Teks Bacaan
Kepala Departemen dan Advokasi Walhi Sumbar Tommy Adam mengatakan aktifitas pembangunan logpond tersebut diduga tidak memiliki perizinan yang cukup. Walaupun pihak Koperasi Minyak Atsiri Mentawai membantah dengan klaim telah adanya izin, tetapi belum ada bukti dan konfirmasi resmi dari pihak terkait akan kebenaran diizinkannya aktivitas pembangunan logpond yang diduga telah menyebabkan kerusakan ekosistem terumbu karang di Pantai Polimo.
Menurut Tomy, pelaku usaha yang akan memanfaatkan
ruang laut, perairan wilayah pesisir dan atau pulau-pulau kecil mesti harus
memiliki perizinan berusaha terkait pemanfaatan ruang di laut, wilayah pesisir
dan pulau-pulau kecil, serta lokasi usaha harus sesuai dengan rencana ruang dan
zonasi perairan wilayah pesisir dan pulau-pulau kecil.
Karena itu, menurut Direktur Walhi Sumbar, Wengki
Purwanto perlu tindakan tegas pemerintah serta pertanggungjawaban Koperasi
Minyak Atsiri Mentawai yang diduga telah membangun dermaga tanpa izin
menggunakan bahan baku karang.
“Terkait hal ini, Walhi telah bersurat kepada Dinas
Kelautan dan Perikanan (DKP) Sumbar pada 14 Februari 2022. Sebagai tindak
lanjut, DKP mengaku telah meninjau ke Pantai Polimo pada 18-21 Februari,”
terang Wengki.
Menurut Wengki, pembangunan yang merusak ekosistem terumbu karang adalah tindak pidana, dengan pidana penjara paling singkat 2 tahun dan paling lama 10 tahun, dan denda paling sedikit Rp2 miliar dan paling banyak Rp10 miliar.
Balok-balok kayu sebagian sudah dikupas pekerja lepas. (Foto:Rus/Mentawaikita.com)
Dasar hukumnya yakni Pasal 73 ayat (1) huruf a UU
No.27 tahun 2007 tentang Pengelolaan Wilayah Pesisir dan Pulau-Pulau Kecil
sebagaimana diubah dengan UU No. 1 tahun 2014 tentang perubahan atas UU 27
tahun 2007 tentang Pengelolaan Wilayah Pesisir dan Pulau-Pulau Kecil, terakhir
diubah dengan UU 11 Tahun 2020 tentang Cipta Kerja.
Terkait laporan tersebut, Kapolsek Sikakap yang
wilayah kerjanya termasuk Pagai Utara, Iptu Yanuar mengaku ada tiga orang dari
Pol Air Polda Sumbar turun ke lokasi pada 10 Maret 2022. “Dinas Kelautan dan
Perikanan (DKP) Sumbar telah merekomendasikan aktivitas logpon harus dihentikan
karena merusak ekosistem terumbu karang,” katanya
Kata Yanuar, pihak koperasi dan kontraktornya juga
menghentikan operasional logpond tersebut karena kapal tongkang tidak bisa
bersandar. “Solusi lain, balok-balok kayu itu ditarik dari pantai oleh tugboat
lalu dimuat ke ponton berkapasitas 6000 kubik,” ujarnya.

Yang Perlu Dikerjakan
1. Menurut teks tentang logpond di Pantai Polimo, kapan Walhi bersurat kepada Dinas Kelautan dan Perikanan Sumbar?
2. Tolong lanjutkan teks tentang logpond di Pantai Polimo, mulai setelah kalimat terakhirnya.
Catatan di bawah ini tidak diperlukan.

Entri Hasil Ekstraksi
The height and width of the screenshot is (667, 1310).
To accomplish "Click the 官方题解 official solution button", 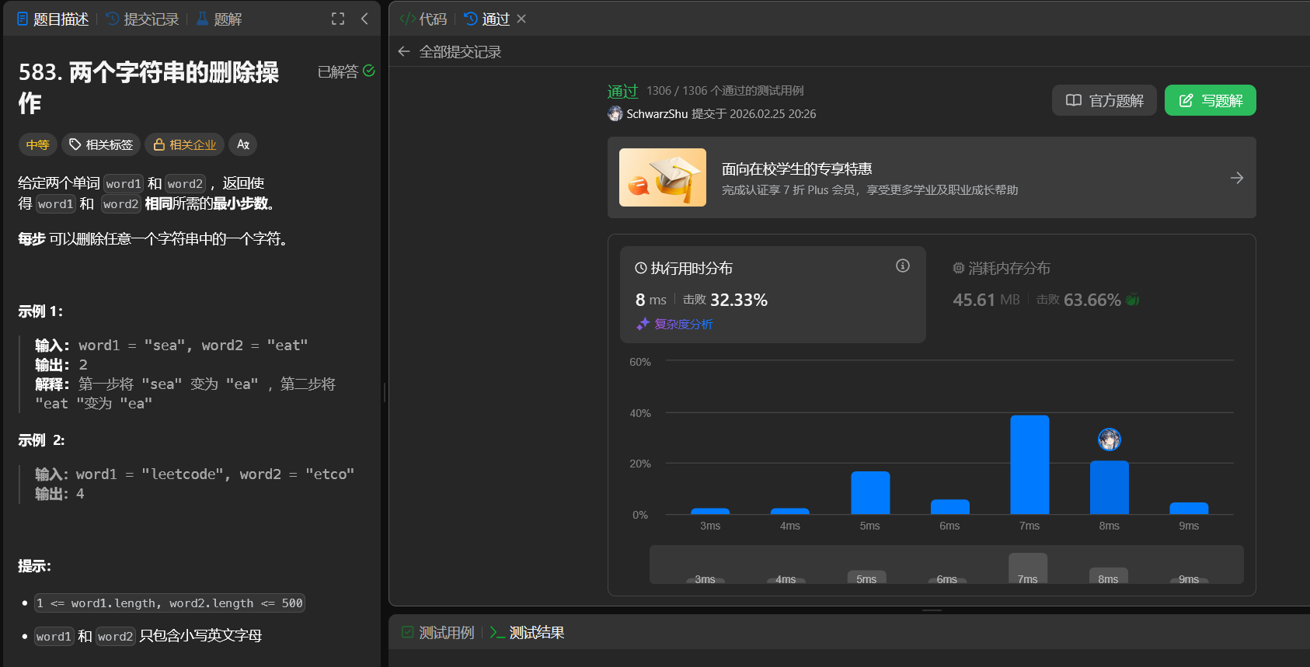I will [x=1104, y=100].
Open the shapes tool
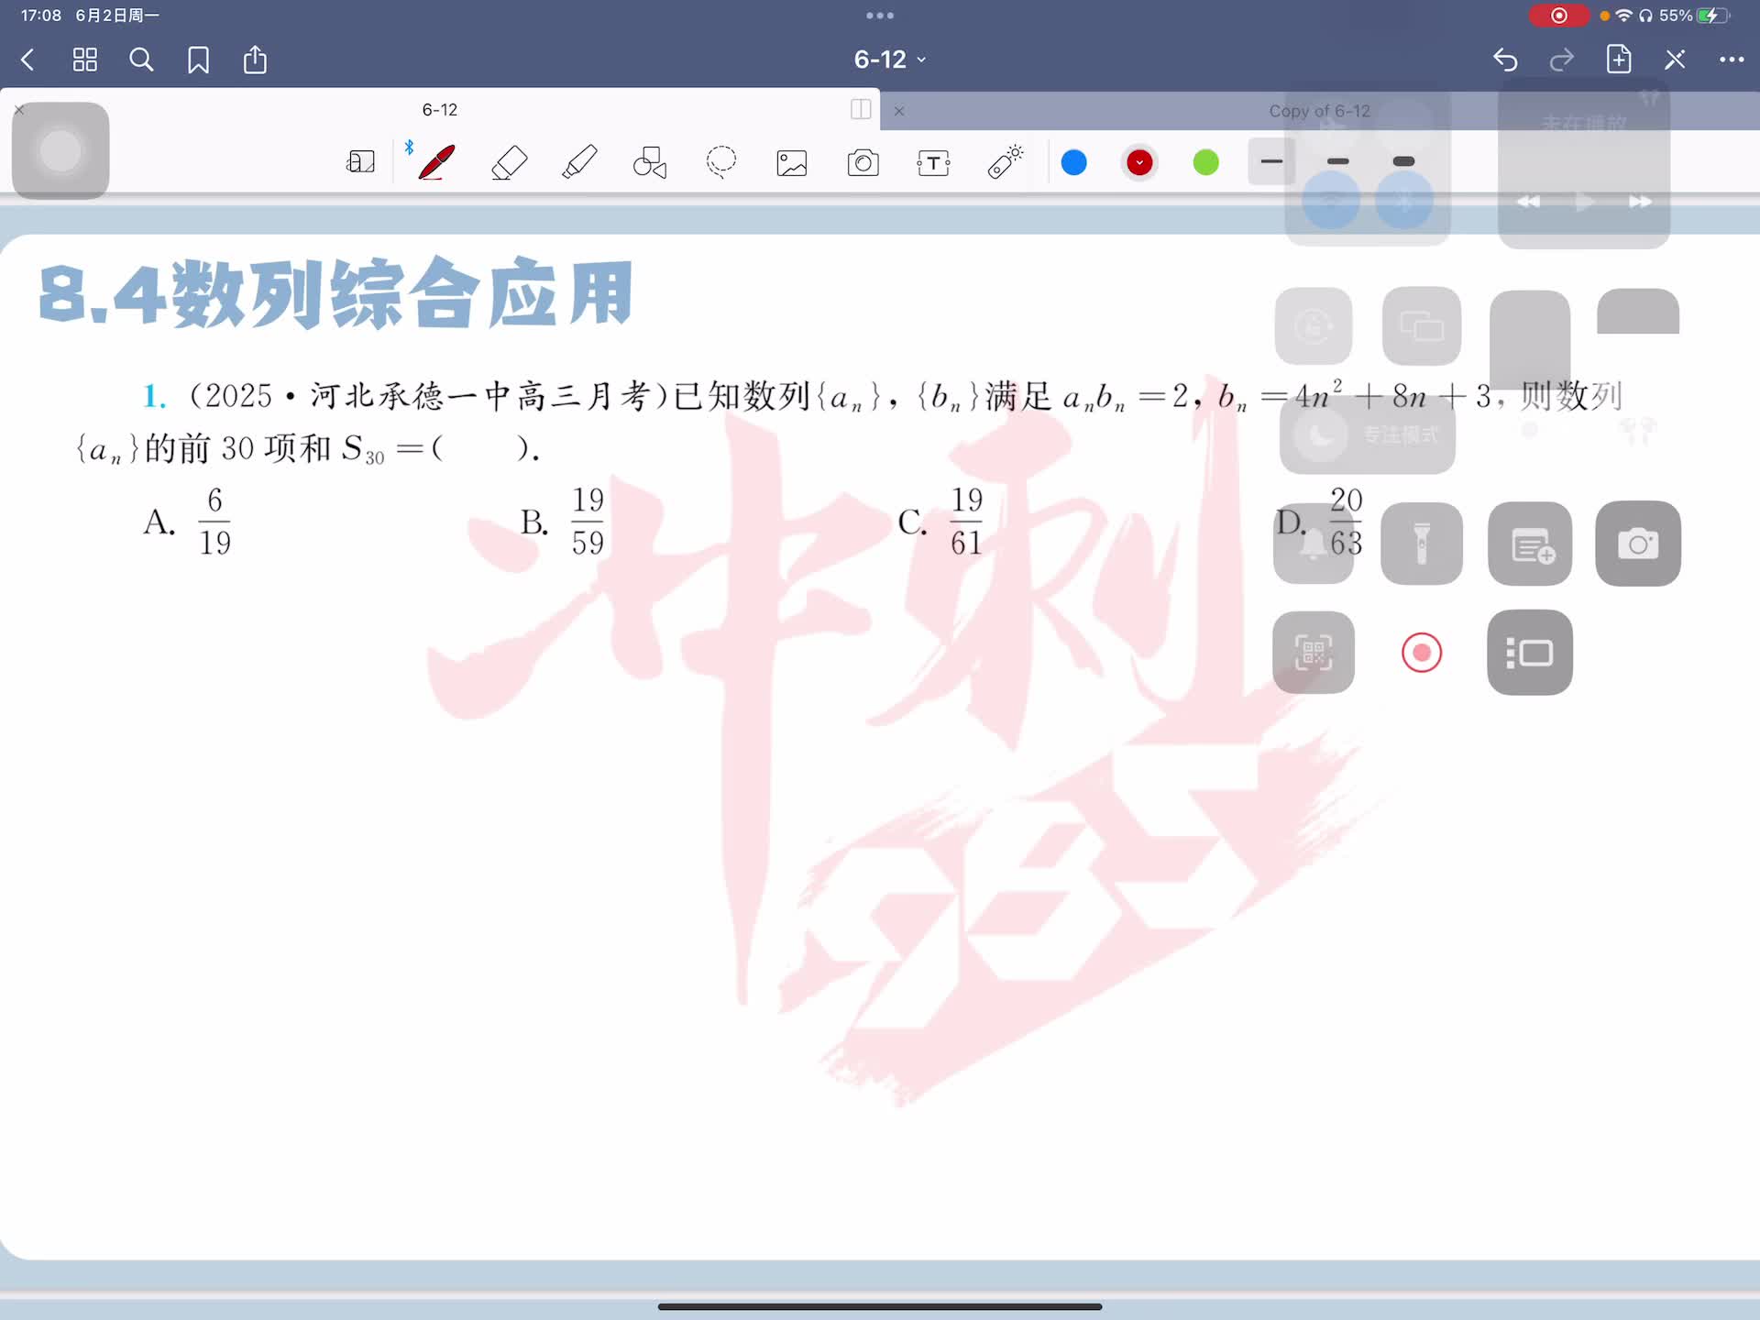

---

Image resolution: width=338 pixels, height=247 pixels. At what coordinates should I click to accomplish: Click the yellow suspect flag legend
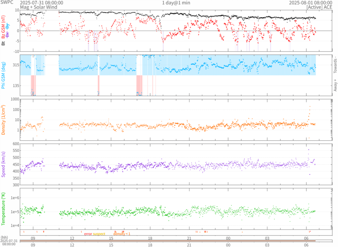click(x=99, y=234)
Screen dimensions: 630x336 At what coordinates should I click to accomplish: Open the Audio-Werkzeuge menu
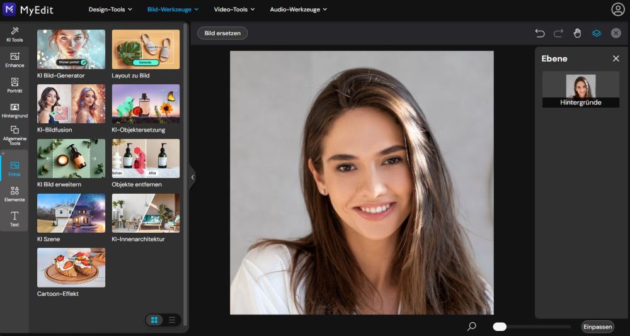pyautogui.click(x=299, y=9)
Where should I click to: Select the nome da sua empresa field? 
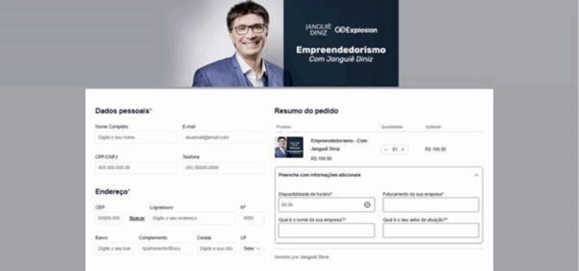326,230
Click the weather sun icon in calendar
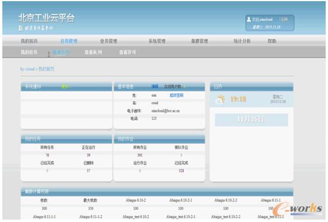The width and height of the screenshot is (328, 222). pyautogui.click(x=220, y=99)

...

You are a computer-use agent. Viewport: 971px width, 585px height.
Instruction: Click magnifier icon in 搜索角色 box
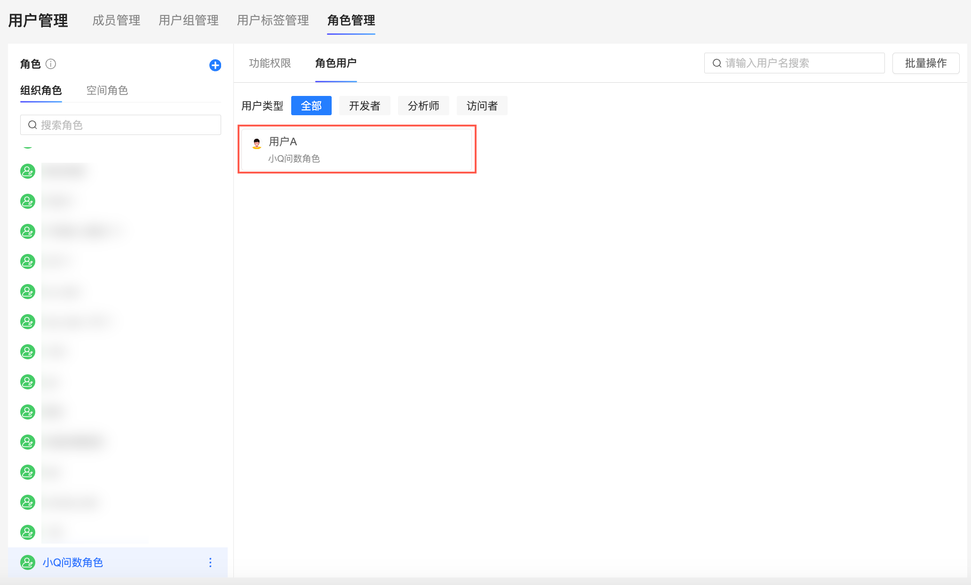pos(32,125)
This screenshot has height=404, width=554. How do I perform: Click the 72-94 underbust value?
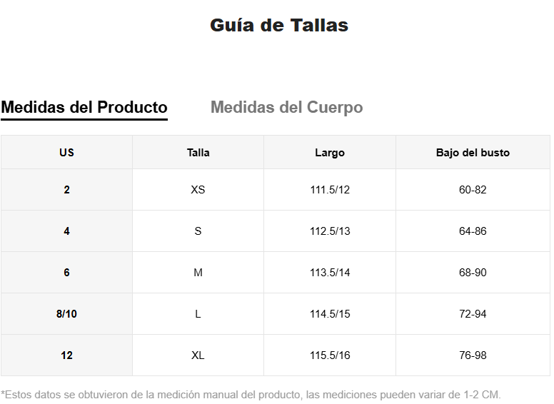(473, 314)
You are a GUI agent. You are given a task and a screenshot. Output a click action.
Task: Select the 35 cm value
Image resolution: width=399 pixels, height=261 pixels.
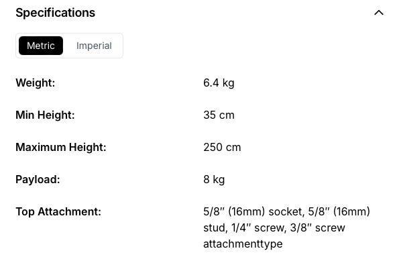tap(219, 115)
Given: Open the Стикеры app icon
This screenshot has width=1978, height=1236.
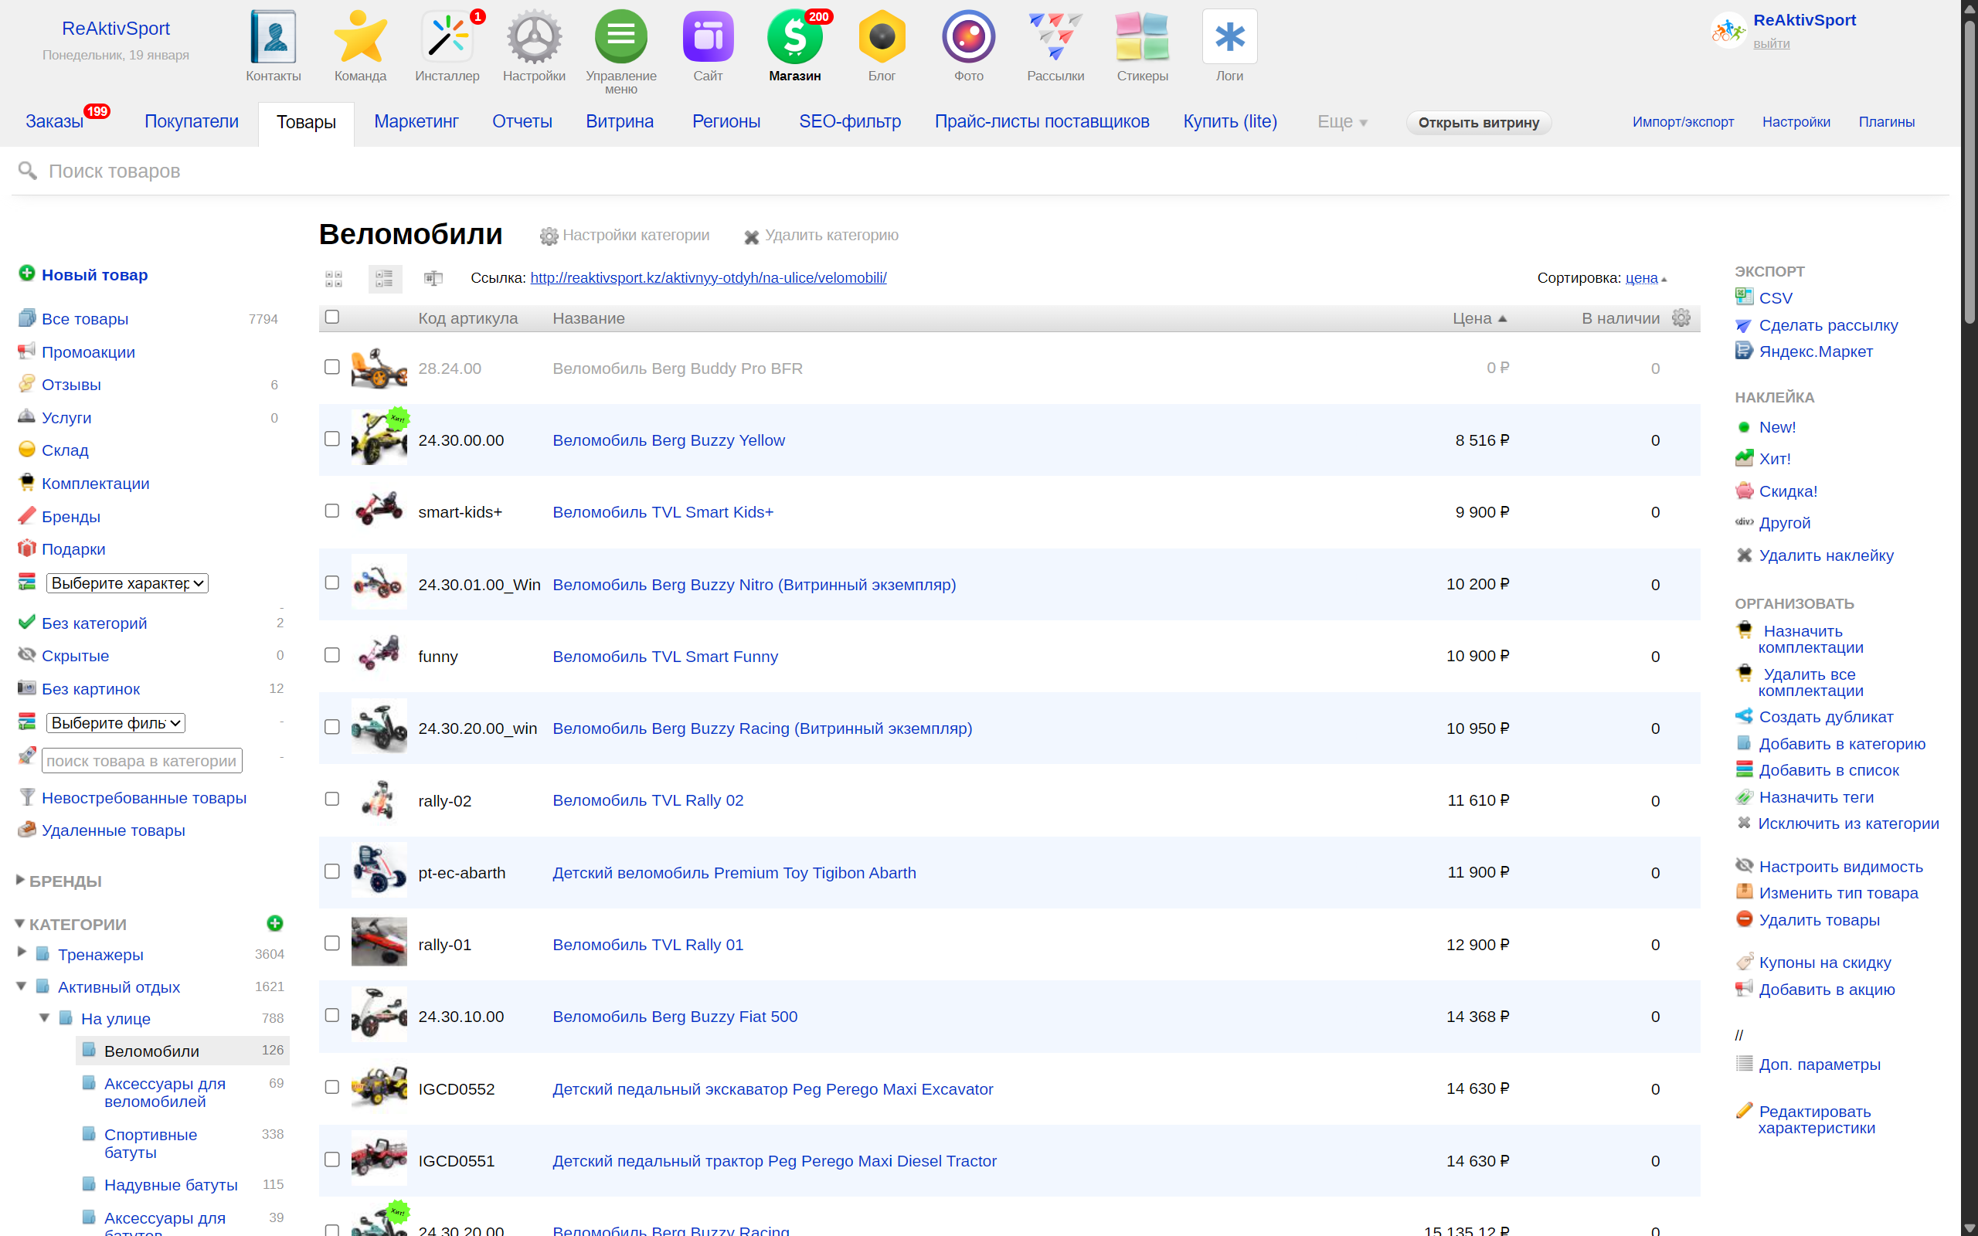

Jawaban Tugas
1. Pada 14 Februari 2022.

2.
Yanuar menambahkan sekira 11 Maret 2022 pembangunan
logpond itu sudah dihentikan dan pancang-pancang balok kayu yang ditanam di
laut sudah dicabut. “Itu disaksikan kepala desa, dan manager koperasi. Kemudian
pasir-pasir itu dikembalikan ke lokasi, namun penyelidikan masih berlanjut,”
ujarnya.
Logpond
Tidak Berizin
Kepala Dinas Kelautan dan Perikanan Provinsi Sumatera Barat, Desniarti memastikan bahwa logpond di Pantai Palimo tidak memiliki izin. “Setelah kita menerima laporan dugaan pengrusakan tersebut DKP sudah menurunkan tim ke lokasi dan benar menemukan pembangunan logpond tersebut dengan merusak koral. Hasil pengawasan DKP menyimpulkan pembangunan dermaga menggunakan karang sebagai bahan bangunan di Pantai Polimo di Desa Silabu, Pagai Utara oleh Koperasi Minyak Atsiri Mentawai,” tegasnya.
Logpond pelabuhan untuk mengangkut balok kayu dari darat ke kapal tongkang yang kemudian dilaporkan Walhi Sumbar. (Foto: Rus/Mentawaikita.com)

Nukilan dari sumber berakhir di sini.